Les deux hommes passent le reste de la matinée à boire du thé et à parler de vieux films ; Hassan se révèle être un cinéphile enthousiaste. À moins qu’il n’ait potassé le sujet après avoir fait des recherches sur Klieg. On ne saurait lui en demander davantage.
— Entendu, dit la voix de Di Callare dans l’écouteur de Carla Tynan. Je t’enverrai toutes les données que tu me demanderas. Mais ce ne sera pas facile.
— Louie a l’impression d’être repéré, lui aussi, répond Carla. Et si nous perdons le contact avec lui, nous n’aurons plus de données solides. Mais dis-moi, Di, que penses-tu de Clem ? Jamais un cyclone du Pacifique n’a maintenu le cap à l’est aussi longtemps.
— Sans parler du fait qu’il se déplace sur des latitudes plus élevées que la normale. Nous ne savons pas grand-chose sur le comportement d’un cyclone quand il reste au nord du trentième parallèle. D’ordinaire, la chaleur est insuffisante dans cette région pour lui permettre de continuer sa course et de gagner en puissance. Pour ce que nous en savons, son comportement est celui d’un super-ouragan sur un océan chaud.
— Mais en principe, la force de Coriolis…
— Il suit la trajectoire des courants directeurs, coupe Di d’une voix neutre. Et à présent qu’il s’est éloigné de l’équateur, nous ne recevons plus toutes les données pertinentes – il est sorti du champ des satellites équatoriaux, les Japonais refusent de nous communiquer leurs chiffres, il semble que les Sibériens et les Alaskans n’en aient pas, et nous n’avons pas encore réussi à envoyer un satellite en orbite polaire – le gouvernement traîne les pieds pour le financer, et comme les lancements commerciaux de Kingman Reef ont été réaffectés à Edwards et à Aruba, son intervention est nécessaire si nous voulons obtenir une fenêtre correcte. De sorte qu’il peut se produire toutes sortes de phénomènes à l’intérieur de Clem – y compris le jet d’écoulement le plus fort de l’histoire.
Carla se redresse et se masse le dos ; en tant que lieu de repos flottant, Mon Bateau est un échec sur toute la ligne. Ça fait plusieurs jours qu’elle a le sommeil difficile, son cul lui fait aussi mal que lors de sa période Washington, et les ravages de Clem l’empêchent de remonter à la surface pour prendre ses bains de soleil.
— Tu veux bien répéter ? demande-t-elle.
— Quoi donc ? Cette histoire de jet d’écoulement ? C’est une idée de Gretch, notre stagiaire – elle calculait l’équilibre des masses pour un cyclone de cette taille, et la seule façon qu’il a selon elle de ne pas s’étrangler…

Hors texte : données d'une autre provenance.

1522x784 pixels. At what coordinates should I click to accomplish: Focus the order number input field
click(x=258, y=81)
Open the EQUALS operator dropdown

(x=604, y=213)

— C’est de chasser loin de lui la plus grande quantité possible d’air humide – évidemment ! Embrasse cette stagiaire de ma part et interdis-lui de retourner à la fac. Tu auras besoin d’elle. Je viens d’avoir une idée, Di, et je te recontacte dès que possible.
Il la salue d’un geste de la main, puis coupe la communication. Elle se demande comment il se débrouille pour utiliser une cabine publique différente deux fois par jour, puis si sa liaison avec Louie est suffisamment protégée… puis se demande une nouvelle fois qui aurait intérêt à les empêcher de comprendre la situation. Enfin, Di a toujours été plus doué qu’elle pour la politique.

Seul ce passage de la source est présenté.